I'm sure everyone in the U.S. remembers the footage of shoes being hurled by an angry member of the press at then-President Bush a little over a year ago, while Bush was visiting the Middle East. Many of us laughed or expressed shock or even rage about the video. I had to admit the guy's athletic reflexes were in top form. But I recall conversations I had with my dad and others around that time ... None of us could believe that the Secret Service -- once imagined by many to be this clandestine, superiorly-trained, BEST, BIGGEST security agency in the world -- did not step in. From the fair amount of information that I have read and learned about the President's most-relied-upon agents, a flying shoe should never even enter our President's field of vision!! The moment that guy even thought, even considered thinking about, throwing his shoes at the President of the United States of America, eight or ten agents should have been on his ass. But they weren't. One shoe: President swats it and takes it down like a fly. Two shoe: President has ducked already. A seemingly-full, 60-seconds-long, moment occurs ... now the Secret Service approaches the offender, who is already being subdued by members of his own community. WHAT is wrong with this picture?

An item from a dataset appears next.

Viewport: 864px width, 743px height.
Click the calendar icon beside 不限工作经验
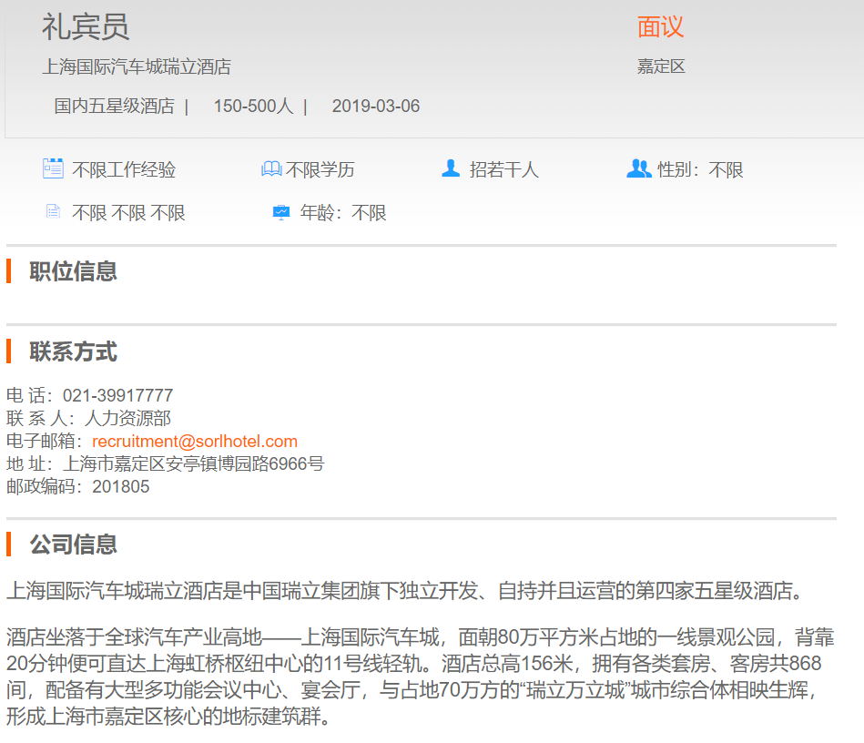pos(53,168)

If the President didn't have something to say about his security agency right then, if heads didn't roll and re-training wasn't embarked upon, then I am shocked. Even if Bush 2.0 is the most self-centered, common-joe type of guy that ever held the office, I would think that his sense of self-preservation (not to mention pride, fear, etc.) would dictate that measures be taken to ensure his future safety. What if those shoes had been guns? Knives? Grenades? Home-made bombs? If I were him, I'd be saying What the Fuck.

I don't know what, if anything, was done to remedy that situation, which really looked like a failure to me. My friends and I went on to discuss other topics, Bush went on doing whatever he did for the remainder of his days in the Oval Office, and apparently, the Secret Service continued its swift decline in functioning. Has anyone ever watched that video from the John Kerry campaign, when a college student was forcibly removed from the room where Kerry was speaking? You might recall it as the "Don't Taze Me, Bro!" video. It's always on the internet and on those OMG! tv shows about viral video. Some big hulk of a "student activist" was basically just being obnoxious and asking too many questions and taking up everyone's time with his verbosity. Before he could even get going really, about 5 Secret Service agents were upon him, physically dragging his ass out of the room and away from Senator Kerry. And yes, when they got him a safe distance away from the candidate, they tasered him when he refused to pick up his own feet.

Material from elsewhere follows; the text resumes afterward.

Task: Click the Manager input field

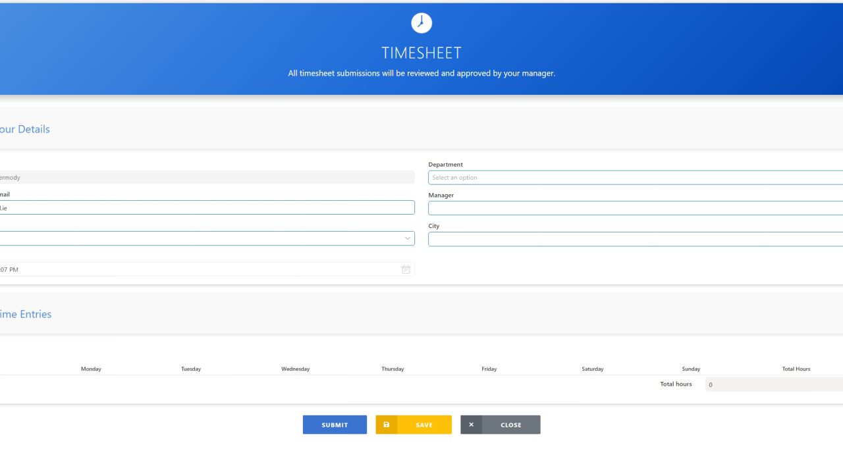Action: (x=593, y=208)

Well, I'm not here to debate the politics of Kerry vs. Bush vs. whoever. And I'm not here to determine whether that particular tazing (sp?) was in line with standard operating procedures for those who protect our government. What I am saying is ... A college student asks a few too many questions, gets a little out-of-hand verbally, and they physically remove him and taze him for good measure too. But NOW, yes, now-a-days, a couple can sweet-talk God-knows-how-many of our formidable agents and get right in next to our top FIVE in line for the Presidency? Have dinner with them? Cozy photos?

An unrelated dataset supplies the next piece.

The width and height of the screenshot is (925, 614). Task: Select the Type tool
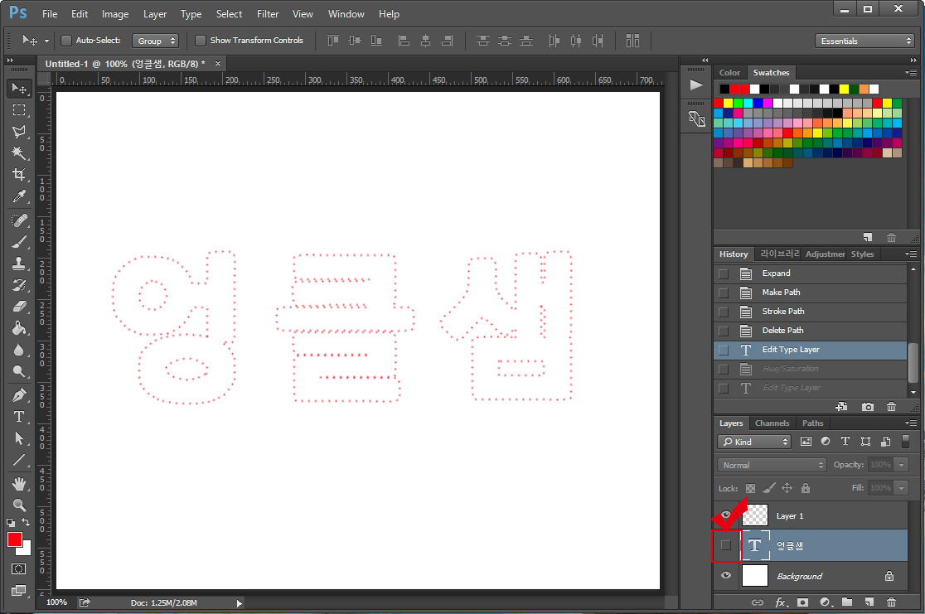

I began writing this post, because it was that couple ... you all know by now who THAT couple is, I am assuming ... who had disgusted me first. I won't name them here, because they are idiots. Asinine, self-obsessed jerk-offs. And they disgust me. But, as so often happens, when a blog post forces its way out of me, this one has taken a different turn. While the Idiots disgust me, the Secret Service really and truly disappoints me. I couldn't be more disappointed if the guy in charge was my own son.

I will take the fame whores of our culture to task later. For now, let's uproot this security agency and investigate what is going on there. If I were a government official, I'd be watching my back.